> The task
The lines to copy from the data below are those that hold the string "button".
** Opening Listed records block **
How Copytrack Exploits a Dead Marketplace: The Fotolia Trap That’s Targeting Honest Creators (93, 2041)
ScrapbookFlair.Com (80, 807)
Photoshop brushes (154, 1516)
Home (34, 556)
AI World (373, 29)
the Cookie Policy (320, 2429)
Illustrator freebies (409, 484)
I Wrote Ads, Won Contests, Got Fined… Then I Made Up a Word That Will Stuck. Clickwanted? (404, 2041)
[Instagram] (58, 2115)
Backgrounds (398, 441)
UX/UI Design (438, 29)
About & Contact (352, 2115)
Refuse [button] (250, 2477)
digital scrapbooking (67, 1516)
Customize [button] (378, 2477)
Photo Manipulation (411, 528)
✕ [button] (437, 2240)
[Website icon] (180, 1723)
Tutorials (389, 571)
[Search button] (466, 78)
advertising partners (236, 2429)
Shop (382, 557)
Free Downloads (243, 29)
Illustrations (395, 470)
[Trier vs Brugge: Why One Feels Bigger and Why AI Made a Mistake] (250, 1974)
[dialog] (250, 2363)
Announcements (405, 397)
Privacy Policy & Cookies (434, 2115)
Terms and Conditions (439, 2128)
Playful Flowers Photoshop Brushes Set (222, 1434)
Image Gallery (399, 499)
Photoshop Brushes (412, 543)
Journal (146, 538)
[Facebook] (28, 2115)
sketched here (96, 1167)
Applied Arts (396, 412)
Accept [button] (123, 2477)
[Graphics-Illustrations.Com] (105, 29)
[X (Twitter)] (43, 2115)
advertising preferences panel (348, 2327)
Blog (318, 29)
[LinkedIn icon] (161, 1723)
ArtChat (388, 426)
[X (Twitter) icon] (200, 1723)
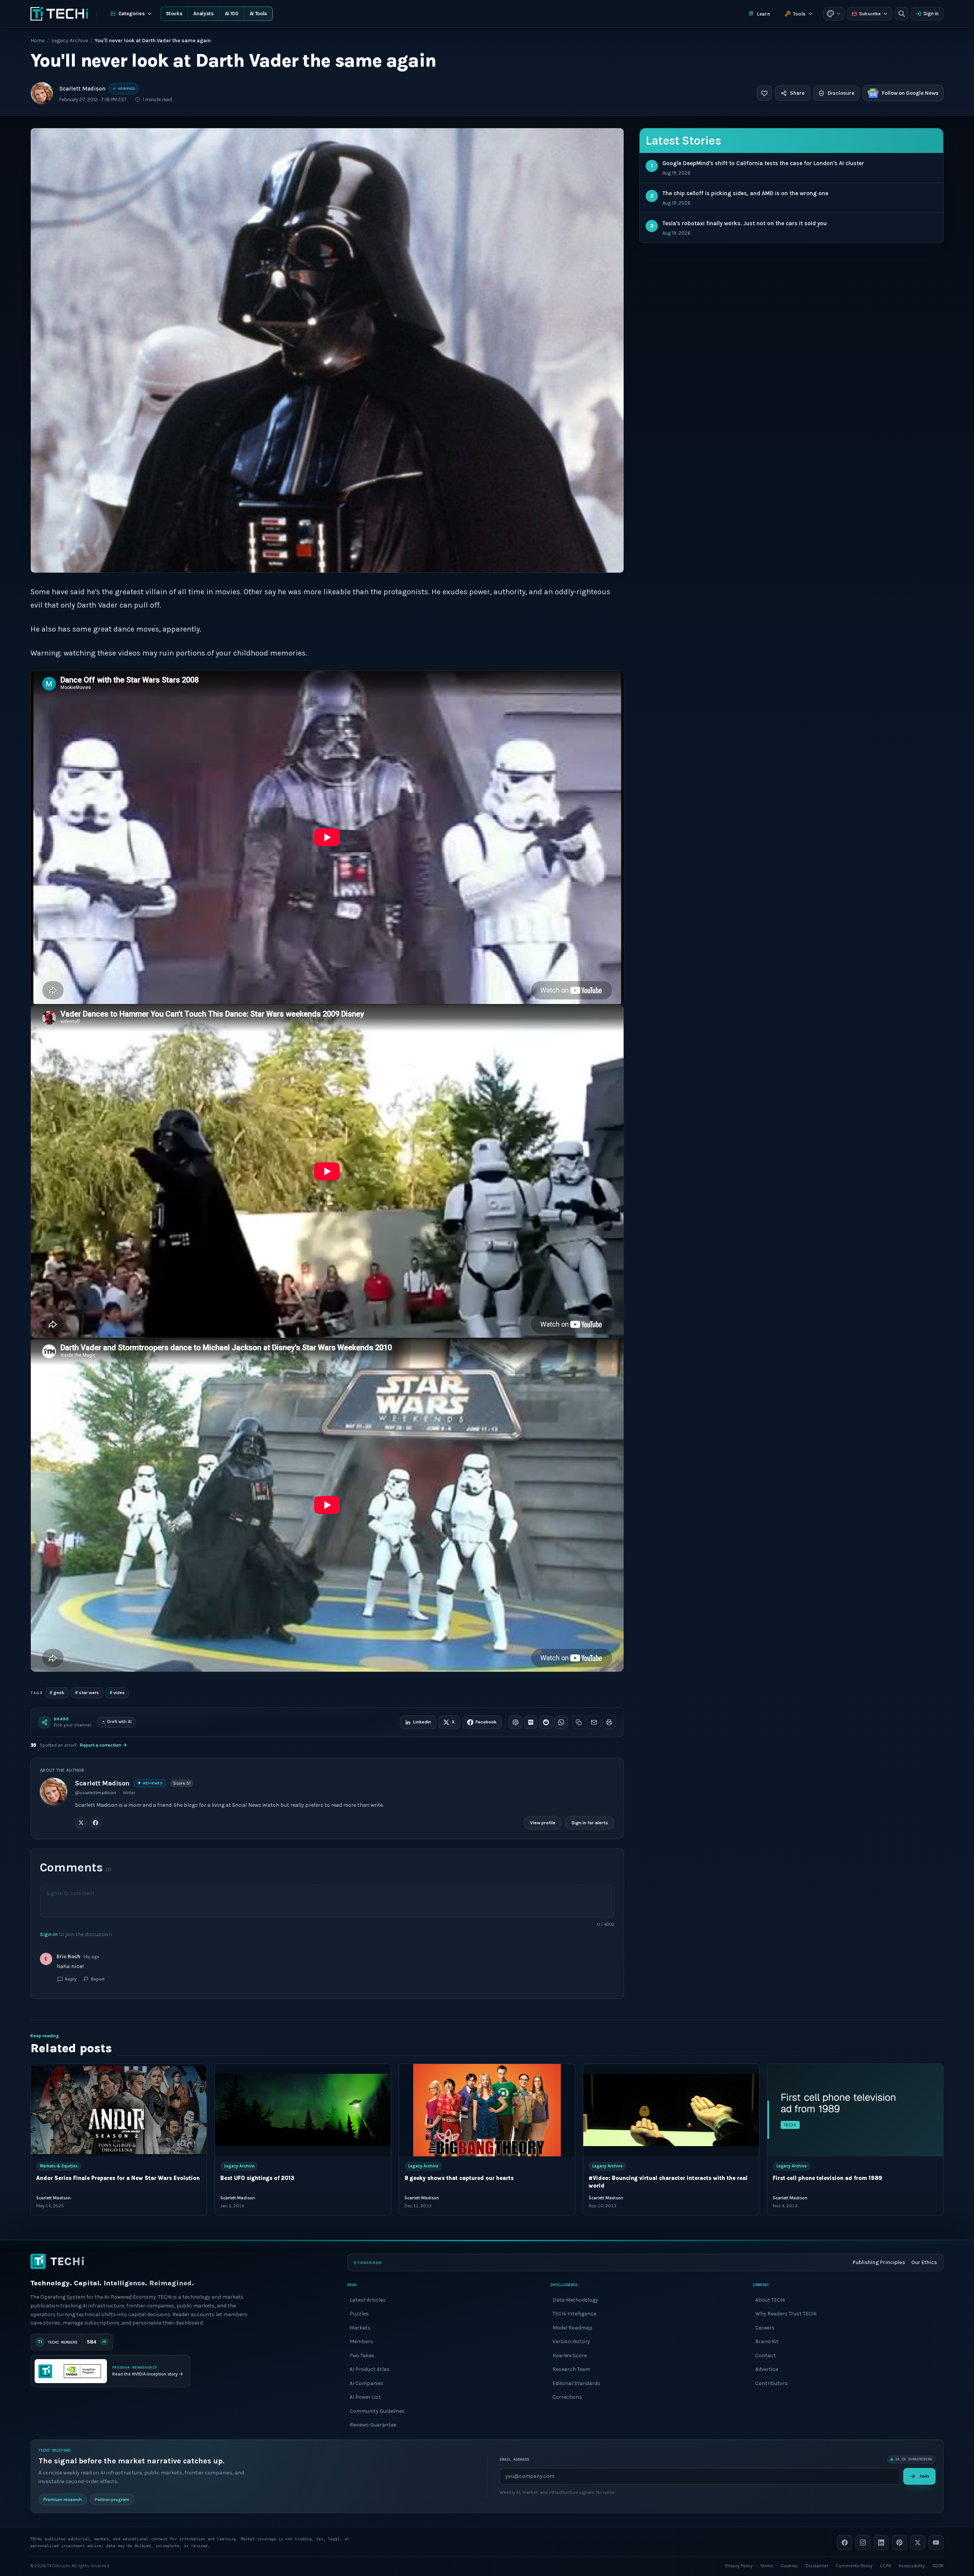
** Closing Listed records block **
> Task output
Refuse [button] (250, 2477)
Customize [button] (378, 2477)
✕ [button] (437, 2240)
[Search button] (466, 78)
Accept [button] (123, 2477)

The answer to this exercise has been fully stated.